BERITA TERKINI
Badai Musim Dingin Ekstrem Ganggu AS Timur, Lebih dari 12.000 Penerbangan Dibatalkan

Badai Musim Dingin Ekstrem Ganggu AS Timur, Lebih dari 12.000 Penerbangan Dibatalkan

Gelombang badai musim dingin ekstrem menyapu wilayah timur Amerika Serikat dan memicu gangguan besar pada transportasi serta jaringan listrik. Cuaca buruk yang berlangsung sejak akhir pekan membuat lebih dari 12.000 penerbangan dibatalkan, sementara sejumlah negara bagian menetapkan status darurat bencana.

Badai berskala luas ini diperkirakan masih akan berlangsung dalam beberapa hari ke depan. Badan Cuaca Nasional Amerika Serikat (National Weather Service/NWS) mengeluarkan peringatan cuaca ekstrem, mulai dari hujan es lebat di kawasan tenggara hingga suhu dingin ekstrem disertai angin kencang di wilayah Great Plains pada Senin (26/1/2026).

Otoritas cuaca menilai kondisi tersebut berpotensi memecahkan rekor suhu dingin dan membahayakan keselamatan publik, terutama bagi pengguna jalan raya dan transportasi udara.
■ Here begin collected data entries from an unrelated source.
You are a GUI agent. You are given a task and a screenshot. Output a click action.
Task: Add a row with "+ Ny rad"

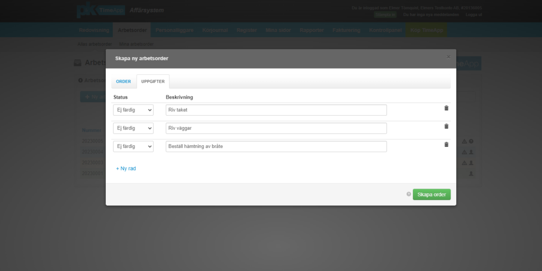pos(126,168)
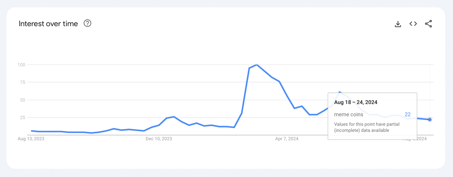
Task: Download the chart data as CSV
Action: coord(398,24)
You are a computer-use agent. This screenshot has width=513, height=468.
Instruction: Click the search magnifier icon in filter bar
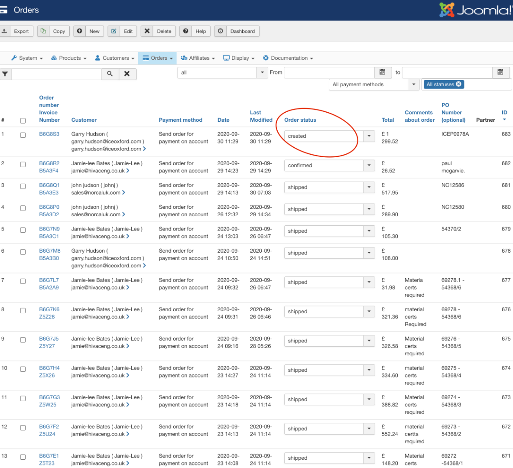tap(110, 74)
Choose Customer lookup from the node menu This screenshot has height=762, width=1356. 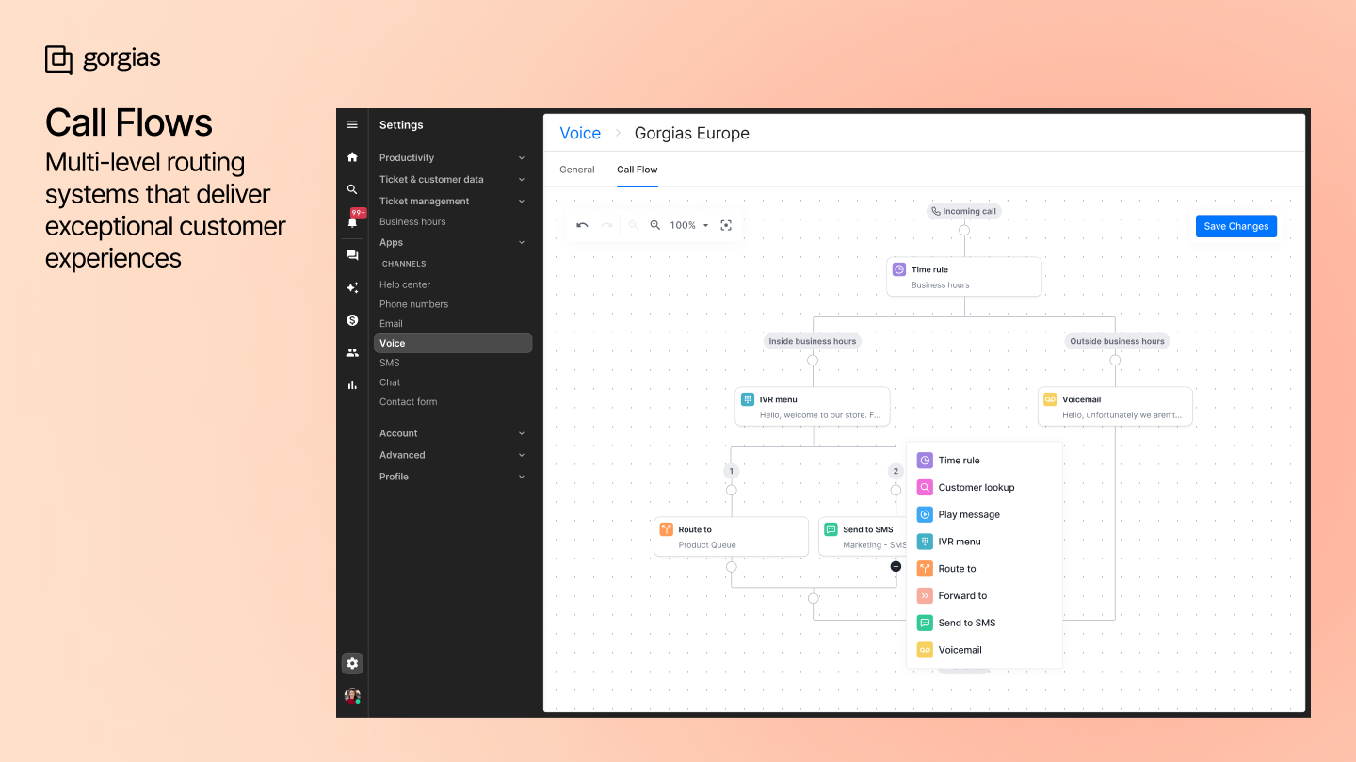[977, 487]
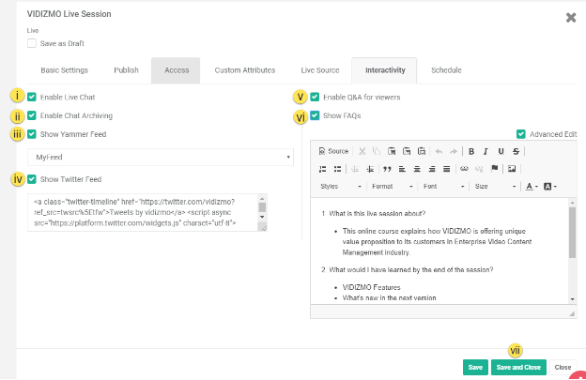The image size is (586, 380).
Task: Uncheck Show Twitter Feed
Action: 33,179

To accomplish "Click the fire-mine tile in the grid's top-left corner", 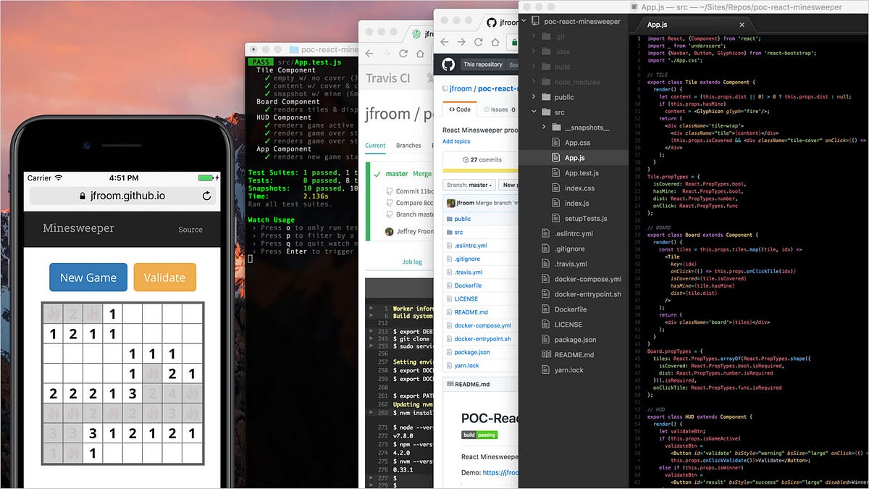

NWS juga mengingatkan kemungkinan terbentuknya lapisan es tebal yang dapat merusak infrastruktur vital.

Merespons situasi tersebut, Presiden Amerika Serikat Donald Trump menyetujui status darurat bencana federal untuk 12 negara bagian. Penetapan ini ditujukan untuk mempercepat penyaluran bantuan serta memperkuat koordinasi penanganan dampak badai di lapangan.

“Kami akan terus memantau dan tetap berkoordinasi dengan seluruh negara bagian yang berada di jalur badai ini. Tetap aman dan tetap hangat,” tulis Trump melalui akun Truth Social, dikutip dari Reuters, Minggu (25/1/2026).

Gangguan paling signifikan terjadi di sektor penerbangan. Data FlightAware mencatat lebih dari 3.900 penerbangan dibatalkan pada Sabtu (24/1/2026) dan meningkat menjadi lebih dari 8.800 penerbangan pada Minggu (25/1/2026). Bandara-bandara utama di Atlanta, Boston, dan New York City dilaporkan menjadi titik terdampak paling parah.

Sejumlah maskapai besar, termasuk Delta Air Lines, melakukan penyesuaian jadwal secara menyeluruh. Delta juga mengerahkan tim teknis dari wilayah utara Amerika Serikat yang lebih berpengalaman menangani salju untuk membantu proses de-icing di bandara wilayah selatan yang relatif minim pengalaman menghadapi badai salju ekstrem.

Dampak badai turut merembet ke sektor energi dan infrastruktur digital. Dominion Energy, perusahaan listrik utama di negara bagian Virginia, menyatakan status siaga tinggi. Wilayah ini dikenal sebagai lokasi kawasan pusat data terbesar di dunia, sehingga gangguan pasokan listrik berpotensi berdampak luas pada layanan digital global.

Perusahaan tersebut memperingatkan akumulasi es pada jaringan transmisi listrik dapat menjadi salah satu tantangan operasional terbesar dalam sejarah mereka, terutama jika badai berlangsung lebih lama dari perkiraan awal.